** Opening TEXT FOR ANALYSIS block **
/SpotClean

R package for decontaminating the spot swapping effect and recovering true expression in spatial transcriptomics data

Primary LanguageR

SpotClean: a computational method to adjust for spot swapping in spatial transcriptomics data

SpotClean is a computational method to adjust for spot swapping in spatial transcriptomics data. Recent spatial transcriptomics experiments utilize slides containing thousands of spots with spot-specific barcodes that bind mRNA. Ideally, unique molecular identifiers at a spot measure spot-specific expression, but this is often not the case due to bleed from nearby spots, an artifact we refer to as spot swapping. SpotClean is able to estimate the contamination rate in observed data and decontaminate the spot swapping effect, thus increase the sensitivity and precision of downstream analyses.

Introduction

Spatial transcriptomics (ST), named Method of the Year 2020 by Nature Methods in 2020, is a powerful and widely-used experimental method for profiling genome-wide gene expression across a tissue. In a typical ST experiment, fresh-frozen (or FFPE) tissue is sectioned and placed onto a slide containing spots, with each spot containing millions of capture oligonucleotides with spatial barcodes unique to that spot. The tissue is imaged, typically via Hematoxylin and Eosin (H&E) staining. Following imaging, the tissue is permeabilized to release mRNA which then binds to the capture oligonucleotides, generating a cDNA library consisting of transcripts bound by barcodes that preserve spatial information. Data from an ST experiment consists of the tissue image coupled with RNA-sequencing data collected from each spot. A first step in processing ST data is tissue detection, where spots on the slide containing tissue are distinguished from background spots without tissue. Unique molecular identifier (UMI) counts at each spot containing tissue are then used in downstream analyses.

Ideally, a gene-specific UMI at a given spot would represent expression of that gene at that spot, and spots without tissue would show no (or few) UMIs. This is not the case in practice. Messenger RNA bleed from nearby spots causes substantial contamination of UMI counts, an artifact we refer to as spot swapping. On average, we observe that more than 30% of UMIs at a tissue spot did not originate from this spot, but from other spots contaminating it. Spot swapping confounds downstream inferences including normalization, marker gene-based annotation, differential expression and cell type decomposition.
** Closing TEXT FOR ANALYSIS block **
- **EXERCISE DIRECTIONS**
Resume the description of the SpotClean package above, picking up right after its last sentence.
** Opening DATA FOR ANALYSIS block **
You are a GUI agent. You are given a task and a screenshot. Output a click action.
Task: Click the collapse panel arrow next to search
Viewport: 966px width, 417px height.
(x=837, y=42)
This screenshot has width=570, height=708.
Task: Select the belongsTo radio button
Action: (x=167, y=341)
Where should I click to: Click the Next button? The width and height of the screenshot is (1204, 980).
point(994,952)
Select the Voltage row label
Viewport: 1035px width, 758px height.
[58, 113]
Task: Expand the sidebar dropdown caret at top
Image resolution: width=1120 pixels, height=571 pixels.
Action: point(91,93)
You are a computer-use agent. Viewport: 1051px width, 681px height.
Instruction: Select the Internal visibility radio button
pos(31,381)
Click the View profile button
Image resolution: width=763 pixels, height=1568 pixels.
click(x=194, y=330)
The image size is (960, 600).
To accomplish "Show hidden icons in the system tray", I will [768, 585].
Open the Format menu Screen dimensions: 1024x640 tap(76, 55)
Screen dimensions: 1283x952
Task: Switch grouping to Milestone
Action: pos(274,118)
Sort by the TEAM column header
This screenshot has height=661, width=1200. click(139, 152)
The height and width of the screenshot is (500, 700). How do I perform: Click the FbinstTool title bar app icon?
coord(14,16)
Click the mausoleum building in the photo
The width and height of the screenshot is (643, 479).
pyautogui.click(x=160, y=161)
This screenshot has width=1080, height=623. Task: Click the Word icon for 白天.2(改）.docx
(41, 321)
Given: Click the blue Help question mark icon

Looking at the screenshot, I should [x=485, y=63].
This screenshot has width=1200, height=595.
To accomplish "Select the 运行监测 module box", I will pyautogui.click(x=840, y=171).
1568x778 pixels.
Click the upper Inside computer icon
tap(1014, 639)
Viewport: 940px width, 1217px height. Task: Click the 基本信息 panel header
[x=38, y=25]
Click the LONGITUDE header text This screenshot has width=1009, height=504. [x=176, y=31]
** Closing DATA FOR ANALYSIS block **
- **ANSWER BELOW**
We developed SpotClean to adjust for the effects of spot swapping in ST experiments. SpotClean is able to measure the per-spot contamination rates in observed data and decontaminate gene expression levels, thus increases the sensitivity and precision of downstream analyses. Our package SpotClean is built based on 10x Visium spatial transcriptomics experiments, currently the most widely-used commercial protocol, providing functions to load raw spatial transcriptomics data from 10x Space Ranger outputs, decontaminate the spot swapping effect, estimate contamination levels, visualize expression profiles and spot labels on the slide, and connect with other widely-used packages for further analyses. SpotClean can be potentially extended to other spatial transcriptomics data as long as the gene expression data in both tissue and background regions are available.

Installation

Install the GitHub version:

if(!requireNamespace("devtools", quietly = TRUE))
    install.packages("devtools")

devtools::install_github("zijianni/SpotClean", build_manual = TRUE, build_vignettes = TRUE)

Install the Bioconductor version:

if (!requireNamespace("BiocManager", quietly = TRUE))
    install.packages("BiocManager")

BiocManager::install("SpotClean")

Load package after installation:

library(SpotClean)

Tutorial

After installing the package, access the vignette by running

vignette("SpotClean")

Citation

We appreciate it if you could cite our work when using SpotClean:

Ni, Z., Prasad, A., Chen, S. et al. SpotClean adjusts for spot swapping in spatial transcriptomics data. Nat Commun 13, 2971 (2022). https://doi.org/10.1038/s41467-022-30587-y

A BibTeX entry for LaTeX users can be found by running

citation("SpotClean")